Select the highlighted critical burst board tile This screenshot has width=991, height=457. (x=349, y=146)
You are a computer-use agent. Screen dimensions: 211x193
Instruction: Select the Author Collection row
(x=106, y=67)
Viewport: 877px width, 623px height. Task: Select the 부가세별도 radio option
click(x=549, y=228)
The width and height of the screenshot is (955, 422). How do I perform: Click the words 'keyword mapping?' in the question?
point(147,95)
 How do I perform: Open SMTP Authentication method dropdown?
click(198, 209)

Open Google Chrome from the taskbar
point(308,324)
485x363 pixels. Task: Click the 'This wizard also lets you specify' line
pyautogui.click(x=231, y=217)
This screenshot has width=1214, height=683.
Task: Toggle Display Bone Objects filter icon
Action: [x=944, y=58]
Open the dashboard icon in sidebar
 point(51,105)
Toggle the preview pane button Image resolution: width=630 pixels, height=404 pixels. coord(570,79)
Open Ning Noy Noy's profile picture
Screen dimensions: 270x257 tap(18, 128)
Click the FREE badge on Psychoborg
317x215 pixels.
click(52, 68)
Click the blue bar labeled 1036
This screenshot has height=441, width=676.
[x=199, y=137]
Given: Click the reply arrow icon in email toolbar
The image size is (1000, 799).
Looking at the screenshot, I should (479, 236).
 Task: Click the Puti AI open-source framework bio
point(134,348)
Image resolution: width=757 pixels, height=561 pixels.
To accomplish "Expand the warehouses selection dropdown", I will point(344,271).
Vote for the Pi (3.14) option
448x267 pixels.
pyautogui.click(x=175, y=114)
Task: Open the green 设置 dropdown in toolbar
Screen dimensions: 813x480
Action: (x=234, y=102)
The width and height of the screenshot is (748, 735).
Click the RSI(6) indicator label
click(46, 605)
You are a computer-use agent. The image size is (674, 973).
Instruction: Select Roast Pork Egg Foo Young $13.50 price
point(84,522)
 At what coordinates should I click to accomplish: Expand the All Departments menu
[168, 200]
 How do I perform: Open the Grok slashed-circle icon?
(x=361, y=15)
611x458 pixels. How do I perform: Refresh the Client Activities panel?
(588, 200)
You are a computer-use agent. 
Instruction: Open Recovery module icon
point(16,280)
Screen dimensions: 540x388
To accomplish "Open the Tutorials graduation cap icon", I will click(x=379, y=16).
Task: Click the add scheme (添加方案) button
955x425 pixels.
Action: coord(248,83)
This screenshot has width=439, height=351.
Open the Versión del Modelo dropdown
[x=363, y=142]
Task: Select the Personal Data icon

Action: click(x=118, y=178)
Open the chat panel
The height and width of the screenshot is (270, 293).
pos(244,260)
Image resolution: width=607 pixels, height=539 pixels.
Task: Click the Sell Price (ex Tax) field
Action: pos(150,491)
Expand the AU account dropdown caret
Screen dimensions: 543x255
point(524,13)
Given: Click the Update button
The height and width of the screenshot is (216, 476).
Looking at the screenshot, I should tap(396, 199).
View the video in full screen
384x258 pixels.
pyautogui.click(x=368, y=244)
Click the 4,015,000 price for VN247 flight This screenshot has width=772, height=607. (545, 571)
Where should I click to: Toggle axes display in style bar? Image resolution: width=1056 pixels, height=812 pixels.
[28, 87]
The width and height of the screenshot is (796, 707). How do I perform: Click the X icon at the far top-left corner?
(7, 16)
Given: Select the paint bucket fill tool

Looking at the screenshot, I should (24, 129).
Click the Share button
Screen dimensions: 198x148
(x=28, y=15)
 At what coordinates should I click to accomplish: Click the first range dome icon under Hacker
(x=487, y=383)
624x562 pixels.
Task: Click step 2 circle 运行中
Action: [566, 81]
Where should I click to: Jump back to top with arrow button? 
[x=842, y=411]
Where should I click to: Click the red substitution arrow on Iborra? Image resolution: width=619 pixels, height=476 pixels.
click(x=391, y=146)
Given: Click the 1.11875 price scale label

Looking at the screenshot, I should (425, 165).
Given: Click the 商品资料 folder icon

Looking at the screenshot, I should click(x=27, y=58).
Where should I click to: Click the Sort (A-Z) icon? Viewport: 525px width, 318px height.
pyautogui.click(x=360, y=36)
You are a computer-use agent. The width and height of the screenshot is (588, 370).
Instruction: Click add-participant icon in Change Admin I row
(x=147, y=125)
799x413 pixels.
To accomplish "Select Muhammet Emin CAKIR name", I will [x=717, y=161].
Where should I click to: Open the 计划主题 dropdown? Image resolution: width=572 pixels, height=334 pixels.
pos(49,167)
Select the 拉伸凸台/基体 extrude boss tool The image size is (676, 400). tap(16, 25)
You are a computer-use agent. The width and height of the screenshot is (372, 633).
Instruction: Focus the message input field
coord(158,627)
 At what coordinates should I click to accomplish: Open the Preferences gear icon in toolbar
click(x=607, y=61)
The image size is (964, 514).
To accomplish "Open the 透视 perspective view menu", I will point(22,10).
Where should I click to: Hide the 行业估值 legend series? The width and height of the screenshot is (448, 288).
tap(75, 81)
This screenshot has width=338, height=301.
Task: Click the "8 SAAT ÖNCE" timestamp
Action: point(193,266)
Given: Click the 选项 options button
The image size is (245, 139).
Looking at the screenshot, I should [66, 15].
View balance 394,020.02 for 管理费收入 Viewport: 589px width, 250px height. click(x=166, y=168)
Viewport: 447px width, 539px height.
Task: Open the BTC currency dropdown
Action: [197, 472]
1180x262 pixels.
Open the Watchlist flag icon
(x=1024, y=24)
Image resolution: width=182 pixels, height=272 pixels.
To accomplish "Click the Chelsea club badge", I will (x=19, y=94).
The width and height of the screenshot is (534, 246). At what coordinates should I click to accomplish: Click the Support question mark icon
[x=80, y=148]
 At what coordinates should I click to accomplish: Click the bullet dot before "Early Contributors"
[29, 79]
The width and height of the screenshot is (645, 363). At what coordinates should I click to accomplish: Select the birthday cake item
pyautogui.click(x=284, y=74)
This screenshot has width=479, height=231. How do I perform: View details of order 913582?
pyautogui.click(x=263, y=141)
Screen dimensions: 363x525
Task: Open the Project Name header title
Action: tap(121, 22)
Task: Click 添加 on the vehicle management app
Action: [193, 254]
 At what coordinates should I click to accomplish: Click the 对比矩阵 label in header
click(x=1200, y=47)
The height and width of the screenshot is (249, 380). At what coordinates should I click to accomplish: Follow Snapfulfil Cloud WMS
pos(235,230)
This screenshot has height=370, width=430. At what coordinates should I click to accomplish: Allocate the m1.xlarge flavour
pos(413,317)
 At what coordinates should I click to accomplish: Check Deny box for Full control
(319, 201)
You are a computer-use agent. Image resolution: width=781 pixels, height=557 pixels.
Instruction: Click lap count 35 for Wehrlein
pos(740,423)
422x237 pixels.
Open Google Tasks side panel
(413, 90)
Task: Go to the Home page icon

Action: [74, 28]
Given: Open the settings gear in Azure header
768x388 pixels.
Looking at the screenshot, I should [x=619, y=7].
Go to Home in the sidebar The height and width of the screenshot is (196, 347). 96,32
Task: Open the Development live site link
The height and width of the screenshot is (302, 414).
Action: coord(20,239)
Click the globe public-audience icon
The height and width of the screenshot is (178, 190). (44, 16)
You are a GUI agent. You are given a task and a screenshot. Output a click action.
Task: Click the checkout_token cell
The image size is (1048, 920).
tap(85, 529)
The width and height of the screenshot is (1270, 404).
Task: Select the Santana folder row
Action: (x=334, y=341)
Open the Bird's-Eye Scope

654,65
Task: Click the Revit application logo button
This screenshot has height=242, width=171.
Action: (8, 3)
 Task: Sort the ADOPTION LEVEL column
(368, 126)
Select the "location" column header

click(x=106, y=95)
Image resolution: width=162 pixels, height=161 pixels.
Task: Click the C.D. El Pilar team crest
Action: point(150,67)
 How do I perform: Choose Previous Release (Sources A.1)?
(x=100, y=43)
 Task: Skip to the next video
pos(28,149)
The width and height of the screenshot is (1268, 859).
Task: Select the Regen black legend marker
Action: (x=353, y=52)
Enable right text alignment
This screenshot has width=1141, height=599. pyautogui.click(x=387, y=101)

## Your objective
In the records above, how many lines hold the string "computer"? Give the number only.

## Answer
6